A Tale of Two Alberts

One of the most common challenges a researcher faces when trying to build a tree is how to decide which of several people with the same name is the person who is supposed to be in your tree.

I recently came across a DNA match among my late wife’s Steadman matches where the connection could be any of three brothers. That is going to be a tough to figure out, and fortunately this note is not about that as I have not solved it yet.

This note is about trying to sort out the story between two Albert Stedmans who were born about a year apart. Let me start from the beginning as when I got started, I did not know there were two!

One of the benefits of joining the Guild of One Name Studies is that a group of volunteers pour over newspaper obits – mostly they are in the UK, but some come from Australia/New Zealand and the US – and send out images of clippings for registered surnames. One of the habits I have is, when they arrive, I stop everything else and quickly try to add the deceased to my tree into one of the existing families that I have documented. So far, my success rate has been fairly high, and the mini-project is done in short order.

About a month ago, I received the death notice for “Ron Stedman” who died 26th January 2021, age 77 that was published in the Essex County Standard.

I quickly determined that he was Ronald Maurice Anthony Stedman born in 1943 in Essex. In a matter of a few more minutes, I had name of his wife and children and sibling and his family, And then I had his grandfather Albert and his wife and children. But that is where the fun began.

I learned from the 1939 UK Register that Albert was born on 25 May 1883. And then from his GRO Birth Registration that his birth was registered in Godstone RD in Surrey, and his mother’s maiden name was Saveal. As I had a Stedman family in Oxted (Godstone RD), I went to the 1891 census for that family. And found what I would have assumed to be Albert in Oxted, Surrey, the family of Albert Stedman, age 56, born in Hawkhurst, Kent, with 21 year old wife Sarah. However, Albert was age 7, born in Scotland!

I went looking for a marriage for a Stedman married to an Saveal and found an 1882 marriage registered in Billericay, Essex RD between an Albert Stedman and a Maria Savill.

OK, I thought. Albert married Maria and had Albert, Maria died young, and Albert married again. And I did find an 1890 marriage for Albert with a Sarah Firmager. Two problems, I could not find a death record that might fit for Maria and what about this birth in Scotland?

I broke down and went off to ScotlandsPeople to see if there really was an Albert Stedman born around 1883/4 in Scotland. To my great surprise, Yes, Albert and wife Elizabeth Scoular did have a son Albert born in Strathaven, Lanarkshire on 21 February 1884, and they also had been married there the previous year.

Now I had another problem. This birth record shows Albert born 21 Feb 1884, and the 1939 Register had Albert born 25 May 1883. Could I be looking at two Alberts born a year apart both with a father named Albert? Yes, that was exactly what I had!

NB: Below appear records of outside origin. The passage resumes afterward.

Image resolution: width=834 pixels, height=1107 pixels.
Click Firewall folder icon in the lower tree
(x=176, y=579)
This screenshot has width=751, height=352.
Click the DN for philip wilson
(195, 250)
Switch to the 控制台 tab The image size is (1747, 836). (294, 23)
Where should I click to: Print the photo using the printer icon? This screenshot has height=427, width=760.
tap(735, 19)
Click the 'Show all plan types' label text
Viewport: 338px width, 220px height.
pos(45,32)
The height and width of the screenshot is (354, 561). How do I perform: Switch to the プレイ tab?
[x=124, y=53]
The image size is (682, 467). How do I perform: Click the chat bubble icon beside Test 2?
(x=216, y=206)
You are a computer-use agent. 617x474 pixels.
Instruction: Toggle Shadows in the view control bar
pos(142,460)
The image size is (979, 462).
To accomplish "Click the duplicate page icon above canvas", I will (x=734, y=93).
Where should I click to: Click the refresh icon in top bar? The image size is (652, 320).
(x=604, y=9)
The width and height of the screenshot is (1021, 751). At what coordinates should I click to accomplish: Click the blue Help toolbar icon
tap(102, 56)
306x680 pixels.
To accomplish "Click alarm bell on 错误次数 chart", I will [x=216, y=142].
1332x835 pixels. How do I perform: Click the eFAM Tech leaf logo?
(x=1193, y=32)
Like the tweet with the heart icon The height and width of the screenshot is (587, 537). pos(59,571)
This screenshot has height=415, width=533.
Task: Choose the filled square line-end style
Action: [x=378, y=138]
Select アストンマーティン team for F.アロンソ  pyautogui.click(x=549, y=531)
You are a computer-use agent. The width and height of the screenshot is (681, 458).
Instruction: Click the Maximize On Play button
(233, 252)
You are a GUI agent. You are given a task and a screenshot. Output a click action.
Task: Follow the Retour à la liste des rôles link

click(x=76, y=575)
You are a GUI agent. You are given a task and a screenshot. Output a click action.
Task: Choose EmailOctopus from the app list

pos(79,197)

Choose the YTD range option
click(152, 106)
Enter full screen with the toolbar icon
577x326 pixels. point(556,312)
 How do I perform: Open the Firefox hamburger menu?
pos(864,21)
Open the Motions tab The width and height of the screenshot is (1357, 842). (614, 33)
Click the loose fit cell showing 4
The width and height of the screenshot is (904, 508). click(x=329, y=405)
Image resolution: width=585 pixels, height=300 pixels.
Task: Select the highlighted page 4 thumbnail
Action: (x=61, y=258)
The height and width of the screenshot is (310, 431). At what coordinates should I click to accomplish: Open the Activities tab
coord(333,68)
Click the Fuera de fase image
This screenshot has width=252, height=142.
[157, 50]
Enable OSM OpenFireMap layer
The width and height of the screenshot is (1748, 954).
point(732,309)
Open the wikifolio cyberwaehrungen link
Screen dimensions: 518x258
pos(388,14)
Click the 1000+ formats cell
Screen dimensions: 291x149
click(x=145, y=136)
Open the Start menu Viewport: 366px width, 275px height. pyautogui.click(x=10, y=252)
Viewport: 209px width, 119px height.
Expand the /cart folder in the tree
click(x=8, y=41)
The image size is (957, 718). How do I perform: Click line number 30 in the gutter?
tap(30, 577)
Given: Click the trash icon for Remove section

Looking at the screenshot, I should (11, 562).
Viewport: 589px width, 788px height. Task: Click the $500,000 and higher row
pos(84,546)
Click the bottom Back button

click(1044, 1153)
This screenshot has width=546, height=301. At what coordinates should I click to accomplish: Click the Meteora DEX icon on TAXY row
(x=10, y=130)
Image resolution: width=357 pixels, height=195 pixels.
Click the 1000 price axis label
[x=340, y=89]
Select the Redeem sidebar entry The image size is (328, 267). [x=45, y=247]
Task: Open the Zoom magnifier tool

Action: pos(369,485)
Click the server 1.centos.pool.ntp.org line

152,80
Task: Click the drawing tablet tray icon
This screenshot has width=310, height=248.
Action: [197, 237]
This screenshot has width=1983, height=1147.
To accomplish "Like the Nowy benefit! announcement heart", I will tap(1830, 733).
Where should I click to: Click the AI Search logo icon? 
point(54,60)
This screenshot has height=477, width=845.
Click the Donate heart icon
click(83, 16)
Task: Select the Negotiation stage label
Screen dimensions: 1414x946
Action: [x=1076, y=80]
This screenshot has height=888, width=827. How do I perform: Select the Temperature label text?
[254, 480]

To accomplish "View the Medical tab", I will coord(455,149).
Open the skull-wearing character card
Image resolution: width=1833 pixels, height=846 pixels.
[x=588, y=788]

Doing more extensive searching on census, I discovered that after Albert of Hawkhurst and Oxted’s first wife died, he seems to have removed to Scotland where he remarried and had son Albert. Then they returned to Oxted where Elizabeth died in 1889, Albert married Sarah in 1890, and he died in 1923 at age 89. His son Albert disappeared from the 1900 and 1911 census it seems because he joined the Royal Navy at age 16 and perished on the Queen Mary during the Battle of Jutland in 1916.

Ron’s Albert happened to be born in Godstone RD (Caterham) in 1883 because his father Albert (1859-1914) was working there as a Railway Signalman. After he married Maria, they seem to have removed to Maidstone where he died, still working for the Railway. After his death, she seems to have been living near her son near Romford. We will learn more next year when the 1921 census becomes available.

Part of the work to resolve this puzzle was to basically build a basic tree for all of the Albert Stedmans (all spellings) and eliminating Alberts that could not be part of the story. In fact, there are actually fewer than 100 Albert Stedman/etc in a history that begins only in the early 1800s.

I found an Albert who went to America and others that must have gone elsewhere. I still have some clean up to do before I can put Albert Stedman/etc. to bed. But now I can at least publish a new tree without a known mistake.